Kraj, w którym wszyscy mają być dobrzy we wszystkim to może niezła wylęgarnia złotych rączek, ale na pewno jest to kraj dobry do życia, budowania zespołów i doceniania siebie nawzajem. Kraj alienujący naprawdę. Więcej czasu poświęcamy na tropienie własnych słabości niż na budowaniu grup, wspólnot, w których wykorzystujemy nawzajem potencjał wszystkich. Lepiej dążyć do indywidualnej doskonałości czy rozwijać się wspólnie? Jeśli ważniejszy jest indywidualizm to naprawdę lepiej stąd wyjechać w jak najmłodszym wieku. Bo przecież Polska nie jest jakimś rajem do indywidualnego rozwoju. Jedyne czym moglibyśmy wygrywać to docenieniem wspólnego wysiłku jaki każdy z nas wkłada i chce wkładać we własną ojczyznę. Stymulowaniu różnorodnych grup w ich wysiłkach na rzecz gmin, miast, kraju. Na to ciągle jesteśmy za głupi. Tak było 10 lat temu i to samo piszą młodzi dzisiaj. Brawo Polsko, wydawaj dalej miliardy na pierdoły.

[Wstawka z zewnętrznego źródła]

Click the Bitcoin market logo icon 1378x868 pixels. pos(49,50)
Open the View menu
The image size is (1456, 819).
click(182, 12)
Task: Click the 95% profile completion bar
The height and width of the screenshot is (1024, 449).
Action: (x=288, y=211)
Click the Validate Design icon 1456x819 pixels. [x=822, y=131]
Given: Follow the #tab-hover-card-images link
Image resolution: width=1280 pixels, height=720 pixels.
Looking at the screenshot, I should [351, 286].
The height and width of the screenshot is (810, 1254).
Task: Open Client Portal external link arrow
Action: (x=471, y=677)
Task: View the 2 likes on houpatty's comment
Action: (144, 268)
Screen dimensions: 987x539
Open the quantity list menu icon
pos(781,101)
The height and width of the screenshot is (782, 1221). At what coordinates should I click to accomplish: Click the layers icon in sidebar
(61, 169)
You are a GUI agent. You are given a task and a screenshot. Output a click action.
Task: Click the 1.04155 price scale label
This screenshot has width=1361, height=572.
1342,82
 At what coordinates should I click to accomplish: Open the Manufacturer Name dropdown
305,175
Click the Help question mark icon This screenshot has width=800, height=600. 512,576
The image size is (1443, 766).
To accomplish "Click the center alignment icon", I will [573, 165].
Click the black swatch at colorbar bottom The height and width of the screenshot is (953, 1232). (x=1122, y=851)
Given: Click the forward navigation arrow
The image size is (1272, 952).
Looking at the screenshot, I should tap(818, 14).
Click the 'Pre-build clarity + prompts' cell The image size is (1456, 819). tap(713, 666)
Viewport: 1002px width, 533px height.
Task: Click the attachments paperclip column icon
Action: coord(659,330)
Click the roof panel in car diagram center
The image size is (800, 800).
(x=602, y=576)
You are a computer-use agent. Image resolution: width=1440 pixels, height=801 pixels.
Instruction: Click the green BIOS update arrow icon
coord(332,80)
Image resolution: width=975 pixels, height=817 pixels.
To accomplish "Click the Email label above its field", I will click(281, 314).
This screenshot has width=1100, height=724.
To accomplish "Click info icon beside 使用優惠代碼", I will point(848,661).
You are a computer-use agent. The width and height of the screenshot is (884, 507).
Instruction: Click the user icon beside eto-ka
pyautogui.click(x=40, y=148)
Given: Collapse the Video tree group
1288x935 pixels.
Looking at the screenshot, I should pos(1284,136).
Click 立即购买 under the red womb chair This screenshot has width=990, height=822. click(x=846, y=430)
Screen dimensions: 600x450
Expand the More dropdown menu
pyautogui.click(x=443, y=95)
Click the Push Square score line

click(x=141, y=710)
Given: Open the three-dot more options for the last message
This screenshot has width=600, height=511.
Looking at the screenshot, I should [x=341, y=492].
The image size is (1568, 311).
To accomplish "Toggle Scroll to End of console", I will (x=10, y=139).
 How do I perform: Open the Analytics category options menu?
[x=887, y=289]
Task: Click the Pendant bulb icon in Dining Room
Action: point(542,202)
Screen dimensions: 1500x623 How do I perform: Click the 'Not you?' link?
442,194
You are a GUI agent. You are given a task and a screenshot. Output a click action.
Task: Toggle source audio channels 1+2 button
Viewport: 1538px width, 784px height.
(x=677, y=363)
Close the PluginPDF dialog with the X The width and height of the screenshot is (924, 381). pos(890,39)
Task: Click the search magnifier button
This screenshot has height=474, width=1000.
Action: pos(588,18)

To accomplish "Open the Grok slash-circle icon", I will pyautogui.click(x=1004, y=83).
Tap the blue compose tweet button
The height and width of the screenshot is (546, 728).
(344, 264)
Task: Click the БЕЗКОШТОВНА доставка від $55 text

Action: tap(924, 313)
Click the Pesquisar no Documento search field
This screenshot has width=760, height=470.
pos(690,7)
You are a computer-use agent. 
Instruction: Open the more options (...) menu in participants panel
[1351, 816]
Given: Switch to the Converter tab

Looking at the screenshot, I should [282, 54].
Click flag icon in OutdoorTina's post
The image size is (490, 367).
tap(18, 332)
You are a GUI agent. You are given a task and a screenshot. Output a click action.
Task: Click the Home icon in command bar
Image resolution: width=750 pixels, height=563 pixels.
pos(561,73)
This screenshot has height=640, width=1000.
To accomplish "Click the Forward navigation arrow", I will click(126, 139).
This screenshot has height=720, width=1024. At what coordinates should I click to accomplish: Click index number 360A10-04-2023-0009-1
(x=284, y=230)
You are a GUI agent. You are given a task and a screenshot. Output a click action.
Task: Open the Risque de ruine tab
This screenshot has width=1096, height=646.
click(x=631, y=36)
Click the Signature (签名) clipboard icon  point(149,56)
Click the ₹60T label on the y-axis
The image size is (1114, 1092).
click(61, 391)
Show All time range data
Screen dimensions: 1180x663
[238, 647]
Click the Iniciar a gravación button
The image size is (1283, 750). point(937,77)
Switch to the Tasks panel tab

"Skoro więc pracodawcy w Polsce wymagają znajomości języka obcego, to pytanie brzmi, po co pracować w Polsce, jak się tak dobrze zna ten język? Tutaj, w UK, firmy dają szansę młodym, wystarczy pokazać swoje chęci, a jak w Polsce, że jest milion zastrzeżeń do absolwentów uczelni wyższych i ciągła krytyka.
(…)
W Polsce szanuje się w ogóle nas, młodych, jesteśmy zostawieni sami sobie. Kiedy słyszę podobne wypowiedzi do tej „niech jadą”, to jestem pewien, że emigracja była najlepszą decyzją, jaką na razie podjąłem w swoim życiu."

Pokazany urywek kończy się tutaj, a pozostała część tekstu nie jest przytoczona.